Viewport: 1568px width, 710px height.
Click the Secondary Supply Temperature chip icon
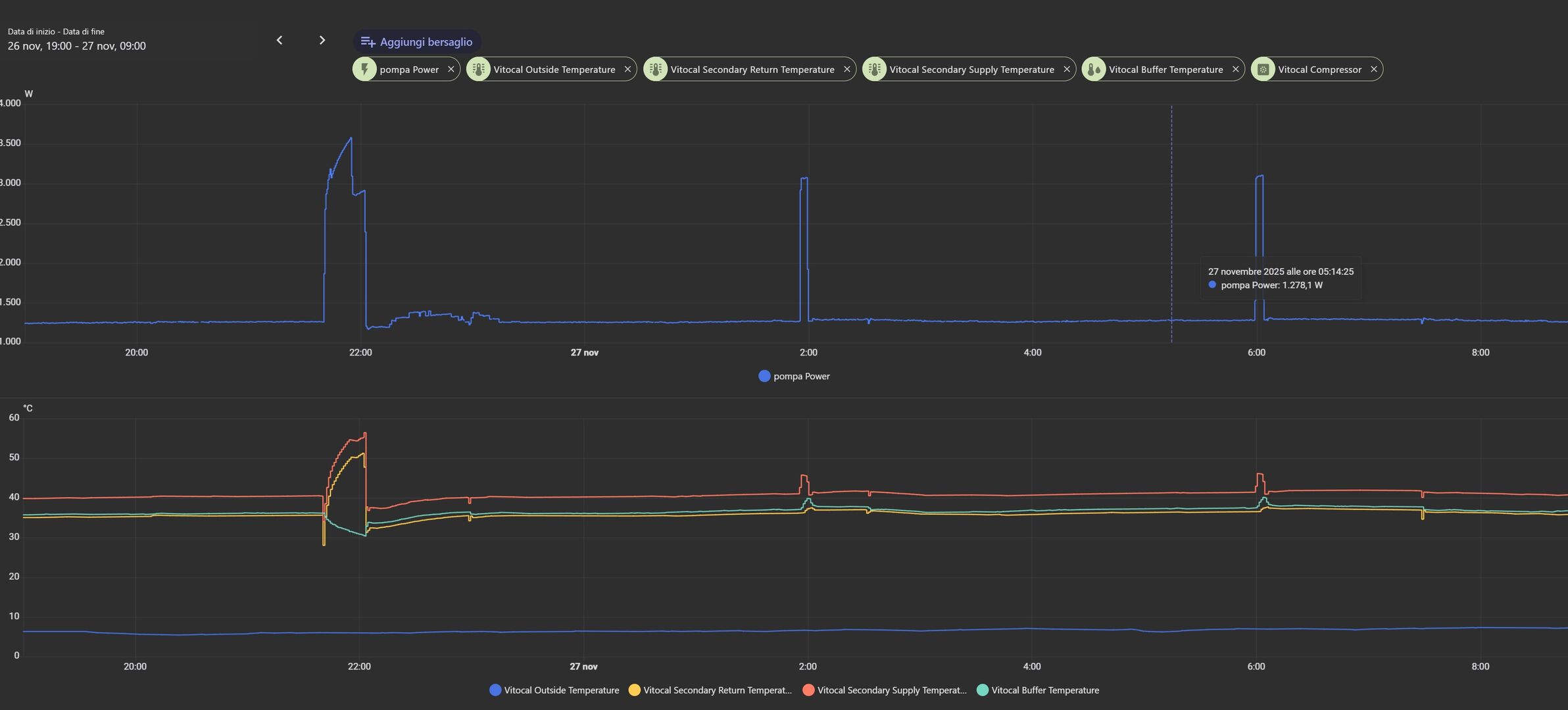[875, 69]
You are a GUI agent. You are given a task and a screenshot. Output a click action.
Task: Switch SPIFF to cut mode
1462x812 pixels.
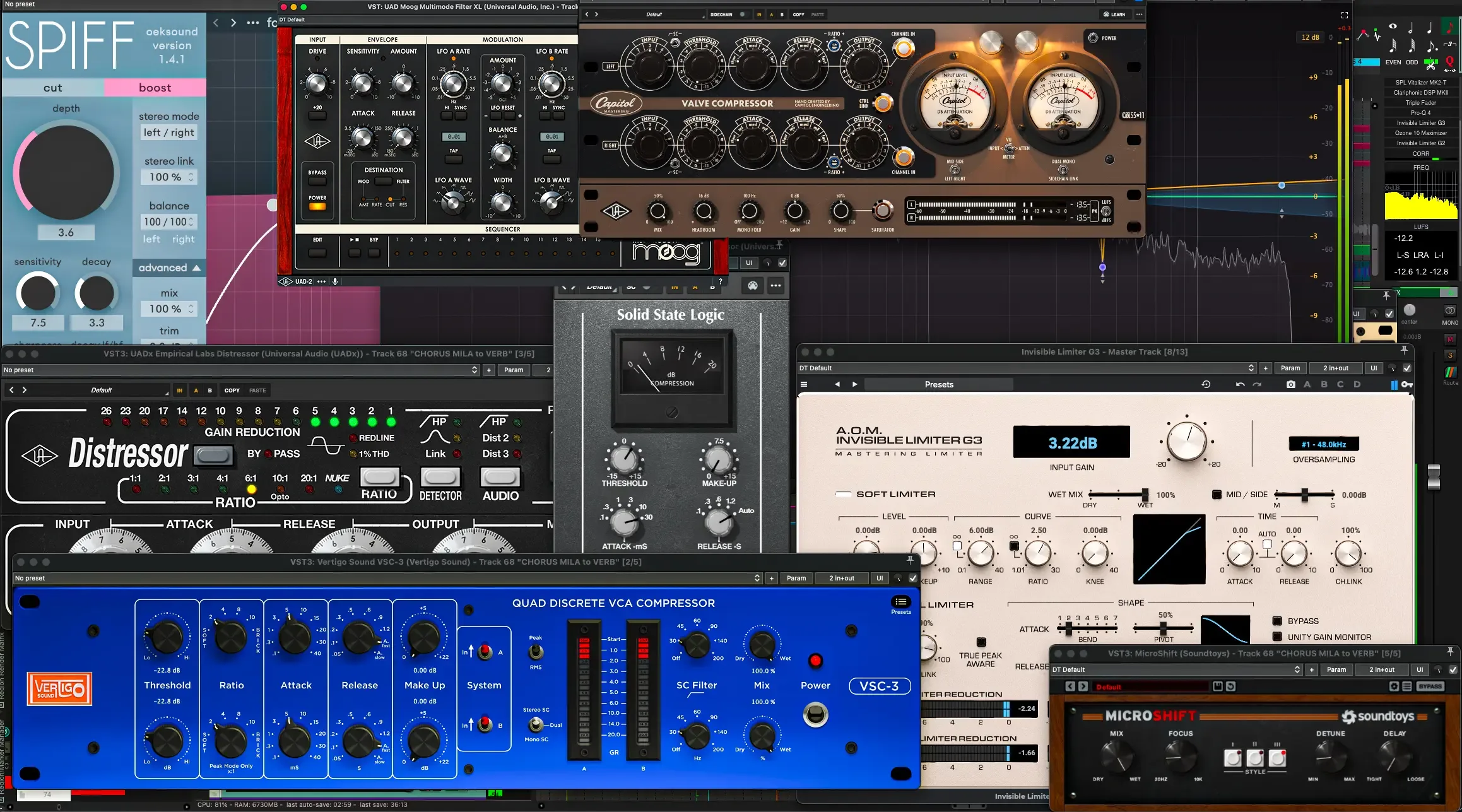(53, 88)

---------------

**Task details:**
Leave the pictures out and print the records above exactly as they stand.

**Output of the task:**
Viewport: 1568px width, 710px height.
Click the Secondary Supply Temperature chip icon
[875, 69]
You are a GUI agent. You are given a task and a screenshot. Output a click action.
Task: Switch SPIFF to cut mode
1462x812 pixels.
(53, 88)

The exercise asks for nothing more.